The request ->
In the interview transcript, what school did Beard graduate from?

Reading text ->
__________

BEARD: I think maybe if you've read Morris Brooke's book on Appalachia, the Appalachians rather, he refers to the specimens that were hung on the porch at Brown Beard's at Traveller's Repose. You know, when they were doing the Cheat Mountain Salamander Research and that sort of thing, a lot of them stayed here. He still kids mother about her biscuit and of choice of juices, country ham and biscuits and country eggs and so forth for 35 cents.

ALEX: Thirty-five cents. Well, you taught school for a while, huh?

BEARD: Yes.

ALEX.: You graduated from where--Wesleyan?

BEARD: West Virginia Wesleyan.

ALEX.: West Virginia Wesleyan. Well, you had a famous president who may be governor up there.

BEARD: Yes, I'm real fond of Jay.

ALEX.: That's our church and that's our church school, I guess, isn't it Lisa?

BEARD: Is this, is this, uh?

ALEX.: This is my daughter, Lisa. She's sixteen. I should have introduced her when I came in.

BEARD: I meant to ask.

ALEX.: She's sixteen. She just finished the 10th grade at Huntington East High School.

BEARD: Well, how nice. Well, I didn't know whether she might be somebody who was traveling with you to record or what have you.

ALEX.: No, no, I can't afford that kind of help. But she does just as good a job as that kind of help could do.

BEARD: I have three daughters so I know.

ALEX.: Well, you've been working on this pamphlet you say.

BEARD: I'm trying to do something. I haven't . . . my father's youngest sister lives in Elkins and she's in her eighties and she has been collecting family history all of her life, and she has masses of materials and still hasn't assembled them. And I don't know what she's, I think possibly she's going to make those available to some library as is, I don't know, but she had hoped to get them into book form, but they're strictly family things. I was trying to do a little historical booklet on this valley that would be interesting to anybody who had ever lived here or had folks who had lived here.

ALEX.: It just might have an interesting . . . it's a beautiful valley up through here.

BEARD: Yes, unfortunately a few things have happened to it that shouldn’t have. Uh, we're fast becoming not by my or anything that I have done, but fast becoming land of trailers, I'm afraid, which makes me most unhappy.

ALEX.: You mean permanent kind of camps?

BEARD: People selling off, people selling off a little piece of land here and their letting someone pull in a trailer. No restrictions, no . . .

ALEX.: Yeah.

BEARD: Sad really.

ALEX.: Well, the real estate that I see up and down this valley is well kept.

BEARD: Well, we try, yes.

ALEX.: You don't seem to be too proud of it. I don't see really any what we call tarpaper shacks or Ginny-Lynns.

__________

Source material ->

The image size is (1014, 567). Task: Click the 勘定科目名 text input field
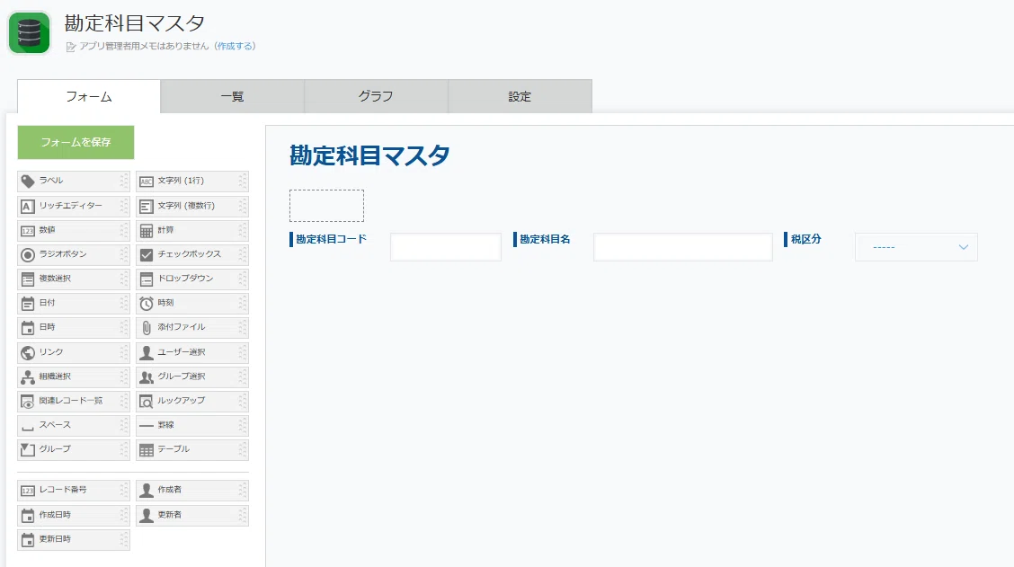point(683,247)
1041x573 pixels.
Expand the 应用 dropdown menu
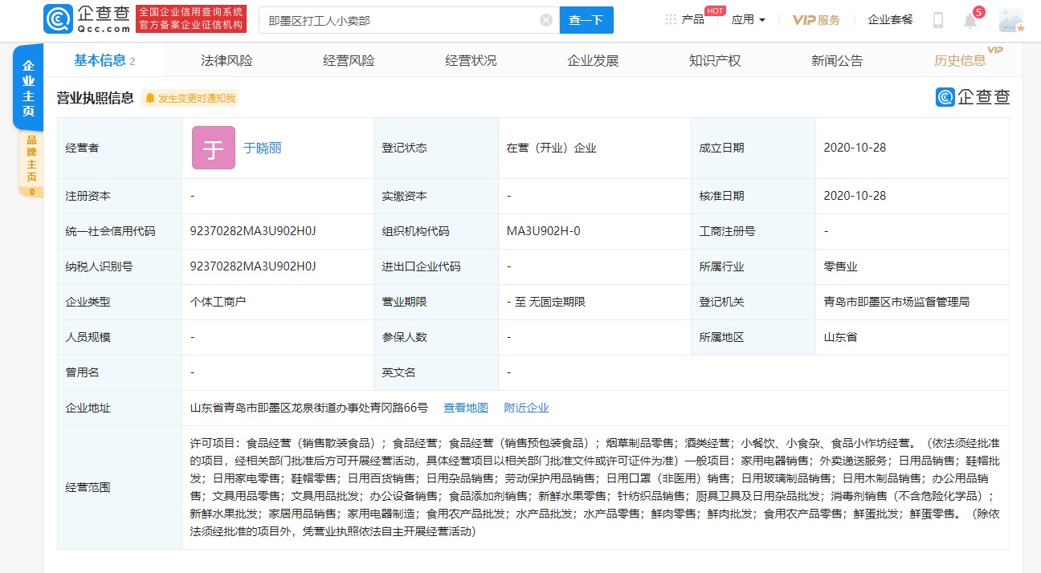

__________

Correct result ->
West Virginia Wesleyan.